THE INPUT
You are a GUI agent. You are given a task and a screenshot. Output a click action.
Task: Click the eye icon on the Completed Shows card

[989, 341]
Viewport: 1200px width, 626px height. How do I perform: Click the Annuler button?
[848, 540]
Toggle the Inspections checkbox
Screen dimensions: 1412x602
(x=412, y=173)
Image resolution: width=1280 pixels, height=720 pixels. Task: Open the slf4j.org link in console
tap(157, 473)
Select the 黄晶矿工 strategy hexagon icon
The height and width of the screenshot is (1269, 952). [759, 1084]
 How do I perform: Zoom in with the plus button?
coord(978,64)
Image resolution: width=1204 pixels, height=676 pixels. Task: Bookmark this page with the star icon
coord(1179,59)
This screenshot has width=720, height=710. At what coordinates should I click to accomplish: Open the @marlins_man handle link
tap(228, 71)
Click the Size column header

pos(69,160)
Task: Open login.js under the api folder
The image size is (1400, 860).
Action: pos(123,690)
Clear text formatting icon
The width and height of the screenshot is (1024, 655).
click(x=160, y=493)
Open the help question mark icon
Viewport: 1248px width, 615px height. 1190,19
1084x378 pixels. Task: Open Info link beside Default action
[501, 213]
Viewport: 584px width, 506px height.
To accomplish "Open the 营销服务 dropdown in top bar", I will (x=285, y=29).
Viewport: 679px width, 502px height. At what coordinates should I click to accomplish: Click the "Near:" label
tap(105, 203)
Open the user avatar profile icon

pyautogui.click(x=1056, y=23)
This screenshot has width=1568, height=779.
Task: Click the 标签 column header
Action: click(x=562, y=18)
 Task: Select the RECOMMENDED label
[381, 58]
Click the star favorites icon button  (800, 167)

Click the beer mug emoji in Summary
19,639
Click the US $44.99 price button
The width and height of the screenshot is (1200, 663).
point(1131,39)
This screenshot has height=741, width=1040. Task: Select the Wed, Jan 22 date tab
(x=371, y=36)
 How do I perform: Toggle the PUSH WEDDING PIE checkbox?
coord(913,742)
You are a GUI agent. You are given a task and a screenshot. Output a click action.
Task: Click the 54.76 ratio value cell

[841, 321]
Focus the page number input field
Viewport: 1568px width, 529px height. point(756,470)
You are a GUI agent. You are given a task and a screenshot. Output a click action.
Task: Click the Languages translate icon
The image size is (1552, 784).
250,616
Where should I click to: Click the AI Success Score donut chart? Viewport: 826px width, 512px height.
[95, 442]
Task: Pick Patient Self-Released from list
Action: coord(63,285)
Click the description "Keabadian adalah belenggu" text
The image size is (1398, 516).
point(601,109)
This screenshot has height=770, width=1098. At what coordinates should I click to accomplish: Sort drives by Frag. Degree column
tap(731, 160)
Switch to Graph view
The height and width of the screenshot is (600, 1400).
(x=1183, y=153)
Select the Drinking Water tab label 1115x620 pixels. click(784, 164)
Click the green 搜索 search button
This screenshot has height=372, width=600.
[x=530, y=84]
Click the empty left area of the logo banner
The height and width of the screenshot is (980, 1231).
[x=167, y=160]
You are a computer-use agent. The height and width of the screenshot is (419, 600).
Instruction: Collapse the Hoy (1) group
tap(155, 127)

TASK REQUIREMENTS
Return only the lines spanning from the first line of the material through the line with "Clear text formatting icon", copied exactly, both ends kept.

RESULT
You are a GUI agent. You are given a task and a screenshot. Output a click action.
Task: Click the eye icon on the Completed Shows card

[989, 341]
Viewport: 1200px width, 626px height. How do I perform: Click the Annuler button?
[848, 540]
Toggle the Inspections checkbox
Screen dimensions: 1412x602
(x=412, y=173)
Image resolution: width=1280 pixels, height=720 pixels. Task: Open the slf4j.org link in console
tap(157, 473)
Select the 黄晶矿工 strategy hexagon icon
The height and width of the screenshot is (1269, 952). [759, 1084]
 How do I perform: Zoom in with the plus button?
coord(978,64)
Image resolution: width=1204 pixels, height=676 pixels. Task: Bookmark this page with the star icon
coord(1179,59)
This screenshot has width=720, height=710. At what coordinates should I click to accomplish: Open the @marlins_man handle link
tap(228, 71)
Click the Size column header

pos(69,160)
Task: Open login.js under the api folder
The image size is (1400, 860).
Action: pos(123,690)
Clear text formatting icon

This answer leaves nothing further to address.